(Given entries)

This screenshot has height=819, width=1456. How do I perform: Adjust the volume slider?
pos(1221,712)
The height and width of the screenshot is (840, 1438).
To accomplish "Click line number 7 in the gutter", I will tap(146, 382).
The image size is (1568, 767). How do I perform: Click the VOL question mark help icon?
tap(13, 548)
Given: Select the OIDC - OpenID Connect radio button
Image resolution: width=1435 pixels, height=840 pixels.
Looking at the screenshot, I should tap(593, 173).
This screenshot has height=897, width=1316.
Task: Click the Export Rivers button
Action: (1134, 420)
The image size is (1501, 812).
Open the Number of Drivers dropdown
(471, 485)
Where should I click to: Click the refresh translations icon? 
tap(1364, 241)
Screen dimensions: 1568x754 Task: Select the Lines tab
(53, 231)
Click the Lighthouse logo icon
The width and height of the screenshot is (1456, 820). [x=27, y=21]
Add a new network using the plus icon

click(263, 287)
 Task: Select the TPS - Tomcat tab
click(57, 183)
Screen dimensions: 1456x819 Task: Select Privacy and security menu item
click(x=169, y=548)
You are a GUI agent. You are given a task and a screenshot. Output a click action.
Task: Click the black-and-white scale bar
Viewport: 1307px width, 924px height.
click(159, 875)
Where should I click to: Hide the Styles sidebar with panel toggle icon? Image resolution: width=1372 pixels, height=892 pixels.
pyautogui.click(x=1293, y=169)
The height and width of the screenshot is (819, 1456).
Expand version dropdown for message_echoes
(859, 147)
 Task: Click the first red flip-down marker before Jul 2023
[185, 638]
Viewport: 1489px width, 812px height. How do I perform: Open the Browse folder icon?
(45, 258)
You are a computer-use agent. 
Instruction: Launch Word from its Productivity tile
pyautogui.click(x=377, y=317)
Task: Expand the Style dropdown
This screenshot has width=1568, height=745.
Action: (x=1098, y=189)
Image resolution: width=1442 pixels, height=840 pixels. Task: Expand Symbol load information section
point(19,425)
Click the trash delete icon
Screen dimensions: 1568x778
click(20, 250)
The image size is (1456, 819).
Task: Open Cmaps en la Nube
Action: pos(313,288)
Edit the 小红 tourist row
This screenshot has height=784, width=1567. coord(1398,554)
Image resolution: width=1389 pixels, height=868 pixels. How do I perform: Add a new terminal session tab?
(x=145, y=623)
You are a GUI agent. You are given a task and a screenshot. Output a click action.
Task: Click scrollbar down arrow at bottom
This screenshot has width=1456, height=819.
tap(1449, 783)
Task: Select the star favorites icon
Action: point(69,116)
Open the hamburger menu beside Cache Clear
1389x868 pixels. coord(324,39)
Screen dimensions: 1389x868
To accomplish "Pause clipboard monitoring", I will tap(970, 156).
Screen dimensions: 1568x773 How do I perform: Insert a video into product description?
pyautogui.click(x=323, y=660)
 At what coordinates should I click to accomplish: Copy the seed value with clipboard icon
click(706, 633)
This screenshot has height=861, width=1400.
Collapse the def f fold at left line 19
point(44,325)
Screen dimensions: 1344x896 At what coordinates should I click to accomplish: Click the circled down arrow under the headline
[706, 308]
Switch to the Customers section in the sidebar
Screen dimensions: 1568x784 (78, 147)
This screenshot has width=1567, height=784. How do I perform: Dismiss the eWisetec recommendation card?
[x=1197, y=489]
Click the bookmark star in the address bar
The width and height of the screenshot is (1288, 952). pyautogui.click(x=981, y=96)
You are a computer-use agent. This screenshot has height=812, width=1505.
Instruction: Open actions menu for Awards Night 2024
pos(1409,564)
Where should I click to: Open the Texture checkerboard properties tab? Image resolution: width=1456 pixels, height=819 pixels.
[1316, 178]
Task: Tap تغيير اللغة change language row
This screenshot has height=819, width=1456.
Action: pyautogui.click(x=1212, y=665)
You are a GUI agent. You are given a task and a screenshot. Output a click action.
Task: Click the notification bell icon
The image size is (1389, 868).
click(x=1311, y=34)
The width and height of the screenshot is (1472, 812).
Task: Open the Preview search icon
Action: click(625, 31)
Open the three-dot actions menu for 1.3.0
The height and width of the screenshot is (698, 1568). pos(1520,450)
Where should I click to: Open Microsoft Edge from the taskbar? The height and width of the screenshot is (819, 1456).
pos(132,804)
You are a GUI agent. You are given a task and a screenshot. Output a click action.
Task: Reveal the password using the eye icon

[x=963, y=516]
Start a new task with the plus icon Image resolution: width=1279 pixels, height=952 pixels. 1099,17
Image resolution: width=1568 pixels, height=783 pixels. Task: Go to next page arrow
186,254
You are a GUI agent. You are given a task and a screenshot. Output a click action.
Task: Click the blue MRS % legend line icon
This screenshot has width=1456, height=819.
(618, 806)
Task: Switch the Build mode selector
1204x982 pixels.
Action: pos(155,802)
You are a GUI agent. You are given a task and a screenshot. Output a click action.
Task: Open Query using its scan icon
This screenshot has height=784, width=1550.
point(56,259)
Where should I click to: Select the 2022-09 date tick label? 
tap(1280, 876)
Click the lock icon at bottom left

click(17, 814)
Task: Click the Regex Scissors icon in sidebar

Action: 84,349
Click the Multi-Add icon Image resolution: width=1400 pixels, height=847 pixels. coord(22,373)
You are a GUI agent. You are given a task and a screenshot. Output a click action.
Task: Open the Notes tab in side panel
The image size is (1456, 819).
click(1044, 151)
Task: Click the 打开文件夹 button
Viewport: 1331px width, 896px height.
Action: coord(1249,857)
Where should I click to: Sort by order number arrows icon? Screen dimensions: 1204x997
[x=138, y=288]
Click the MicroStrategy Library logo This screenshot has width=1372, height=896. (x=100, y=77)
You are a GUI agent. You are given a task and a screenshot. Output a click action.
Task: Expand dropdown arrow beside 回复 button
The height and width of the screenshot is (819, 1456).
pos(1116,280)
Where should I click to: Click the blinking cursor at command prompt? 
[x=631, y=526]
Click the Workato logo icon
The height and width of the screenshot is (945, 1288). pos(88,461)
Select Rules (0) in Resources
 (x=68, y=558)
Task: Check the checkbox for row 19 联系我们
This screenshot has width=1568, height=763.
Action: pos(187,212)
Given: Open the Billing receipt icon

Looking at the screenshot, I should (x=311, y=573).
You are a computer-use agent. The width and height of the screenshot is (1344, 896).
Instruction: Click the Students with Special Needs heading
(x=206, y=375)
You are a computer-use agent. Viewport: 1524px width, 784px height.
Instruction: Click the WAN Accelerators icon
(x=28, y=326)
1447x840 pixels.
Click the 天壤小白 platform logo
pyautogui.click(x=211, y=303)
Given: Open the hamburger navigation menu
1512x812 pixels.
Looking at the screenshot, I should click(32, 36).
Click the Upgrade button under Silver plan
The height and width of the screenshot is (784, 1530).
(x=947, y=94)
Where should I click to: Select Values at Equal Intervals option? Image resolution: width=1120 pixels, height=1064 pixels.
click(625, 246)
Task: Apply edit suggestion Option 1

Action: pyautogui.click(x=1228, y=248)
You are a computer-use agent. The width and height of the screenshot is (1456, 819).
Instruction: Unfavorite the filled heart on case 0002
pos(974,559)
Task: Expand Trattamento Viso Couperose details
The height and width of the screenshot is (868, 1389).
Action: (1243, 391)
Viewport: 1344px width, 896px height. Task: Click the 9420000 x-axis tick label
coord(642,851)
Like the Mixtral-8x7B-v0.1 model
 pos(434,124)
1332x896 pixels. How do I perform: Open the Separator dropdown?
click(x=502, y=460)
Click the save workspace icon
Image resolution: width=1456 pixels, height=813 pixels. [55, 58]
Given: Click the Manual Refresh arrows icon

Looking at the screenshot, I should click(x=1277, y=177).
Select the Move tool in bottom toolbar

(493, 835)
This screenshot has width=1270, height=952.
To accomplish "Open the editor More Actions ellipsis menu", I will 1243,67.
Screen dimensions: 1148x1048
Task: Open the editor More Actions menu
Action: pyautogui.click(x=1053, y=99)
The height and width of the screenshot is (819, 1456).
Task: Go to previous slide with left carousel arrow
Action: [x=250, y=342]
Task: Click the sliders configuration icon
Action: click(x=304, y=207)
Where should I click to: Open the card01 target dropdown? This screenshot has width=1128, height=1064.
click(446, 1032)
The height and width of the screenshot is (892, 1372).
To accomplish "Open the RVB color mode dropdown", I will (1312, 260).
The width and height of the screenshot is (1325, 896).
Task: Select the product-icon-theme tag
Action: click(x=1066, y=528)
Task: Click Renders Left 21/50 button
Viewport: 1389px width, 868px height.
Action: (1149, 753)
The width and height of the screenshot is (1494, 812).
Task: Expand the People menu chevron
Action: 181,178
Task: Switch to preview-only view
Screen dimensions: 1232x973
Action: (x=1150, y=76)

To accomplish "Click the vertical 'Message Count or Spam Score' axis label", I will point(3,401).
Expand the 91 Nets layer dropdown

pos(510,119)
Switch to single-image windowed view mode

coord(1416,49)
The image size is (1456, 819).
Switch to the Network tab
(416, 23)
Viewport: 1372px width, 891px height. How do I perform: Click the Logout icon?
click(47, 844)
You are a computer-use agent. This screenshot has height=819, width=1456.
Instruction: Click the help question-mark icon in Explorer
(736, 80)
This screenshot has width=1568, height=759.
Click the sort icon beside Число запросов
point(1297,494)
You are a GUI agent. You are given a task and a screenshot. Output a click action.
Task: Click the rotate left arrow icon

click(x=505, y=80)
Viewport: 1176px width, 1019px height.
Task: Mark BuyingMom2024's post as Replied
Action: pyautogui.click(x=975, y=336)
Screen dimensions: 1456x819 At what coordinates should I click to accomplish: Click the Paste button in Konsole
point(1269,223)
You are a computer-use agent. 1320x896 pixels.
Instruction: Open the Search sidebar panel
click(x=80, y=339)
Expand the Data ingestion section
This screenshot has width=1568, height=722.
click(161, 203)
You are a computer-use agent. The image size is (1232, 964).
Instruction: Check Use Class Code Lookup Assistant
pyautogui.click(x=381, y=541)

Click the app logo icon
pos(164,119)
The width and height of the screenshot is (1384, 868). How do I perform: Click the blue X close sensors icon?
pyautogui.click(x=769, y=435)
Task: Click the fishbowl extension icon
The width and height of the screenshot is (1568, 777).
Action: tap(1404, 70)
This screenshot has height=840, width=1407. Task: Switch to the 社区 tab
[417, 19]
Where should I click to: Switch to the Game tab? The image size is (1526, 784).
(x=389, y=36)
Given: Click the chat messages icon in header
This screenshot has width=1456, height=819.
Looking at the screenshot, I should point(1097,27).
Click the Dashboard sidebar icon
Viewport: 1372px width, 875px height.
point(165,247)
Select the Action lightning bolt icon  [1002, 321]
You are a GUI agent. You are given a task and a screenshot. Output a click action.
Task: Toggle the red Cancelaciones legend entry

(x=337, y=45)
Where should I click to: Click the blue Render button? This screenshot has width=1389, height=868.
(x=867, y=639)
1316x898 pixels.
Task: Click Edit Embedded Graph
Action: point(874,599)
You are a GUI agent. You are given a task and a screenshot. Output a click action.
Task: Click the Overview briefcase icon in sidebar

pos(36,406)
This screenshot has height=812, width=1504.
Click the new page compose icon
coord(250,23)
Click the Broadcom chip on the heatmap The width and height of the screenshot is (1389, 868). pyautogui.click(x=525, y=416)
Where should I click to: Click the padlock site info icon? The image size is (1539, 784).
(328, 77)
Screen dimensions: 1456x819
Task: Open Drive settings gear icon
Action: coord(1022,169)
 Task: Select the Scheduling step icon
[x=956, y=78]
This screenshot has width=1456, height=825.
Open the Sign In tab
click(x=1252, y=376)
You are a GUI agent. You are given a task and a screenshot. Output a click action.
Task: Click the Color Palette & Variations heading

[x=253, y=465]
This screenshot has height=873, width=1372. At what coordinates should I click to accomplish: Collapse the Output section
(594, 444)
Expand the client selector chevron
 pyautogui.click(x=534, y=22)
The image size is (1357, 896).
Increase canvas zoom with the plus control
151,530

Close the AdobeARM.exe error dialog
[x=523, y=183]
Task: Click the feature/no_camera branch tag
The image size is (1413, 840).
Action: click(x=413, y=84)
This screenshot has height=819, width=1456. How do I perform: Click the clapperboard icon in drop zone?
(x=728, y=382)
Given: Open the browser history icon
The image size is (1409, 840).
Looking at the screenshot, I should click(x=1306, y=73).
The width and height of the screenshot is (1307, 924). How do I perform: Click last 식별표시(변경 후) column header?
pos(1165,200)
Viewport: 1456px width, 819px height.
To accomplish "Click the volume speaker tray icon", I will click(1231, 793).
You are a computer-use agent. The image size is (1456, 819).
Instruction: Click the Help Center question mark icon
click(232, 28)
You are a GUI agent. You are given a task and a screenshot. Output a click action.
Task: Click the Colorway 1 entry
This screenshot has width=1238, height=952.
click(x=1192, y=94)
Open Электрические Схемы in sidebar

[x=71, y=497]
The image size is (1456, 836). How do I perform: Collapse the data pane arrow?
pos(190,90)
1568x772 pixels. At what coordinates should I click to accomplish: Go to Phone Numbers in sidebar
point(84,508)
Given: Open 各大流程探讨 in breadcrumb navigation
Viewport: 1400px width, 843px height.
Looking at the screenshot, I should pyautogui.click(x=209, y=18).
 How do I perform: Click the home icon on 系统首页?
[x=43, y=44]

(End Given entries)

The lines above that hold the word "computer" should be found and copied out.

The completed task
You are a computer-use agent. 
You are a computer-use agent. This screenshot has height=812, width=1505.
You are a computer-use agent. The width and height of the screenshot is (1344, 896).
You are a computer-use agent. Viewport: 1524px width, 784px height.
You are a computer-use agent. The width and height of the screenshot is (1456, 819).
You are a computer-use agent. This screenshot has height=819, width=1456.
You are a computer-use agent. 1320x896 pixels.
You are a computer-use agent. The image size is (1232, 964).
You are a computer-use agent. The image size is (1456, 819).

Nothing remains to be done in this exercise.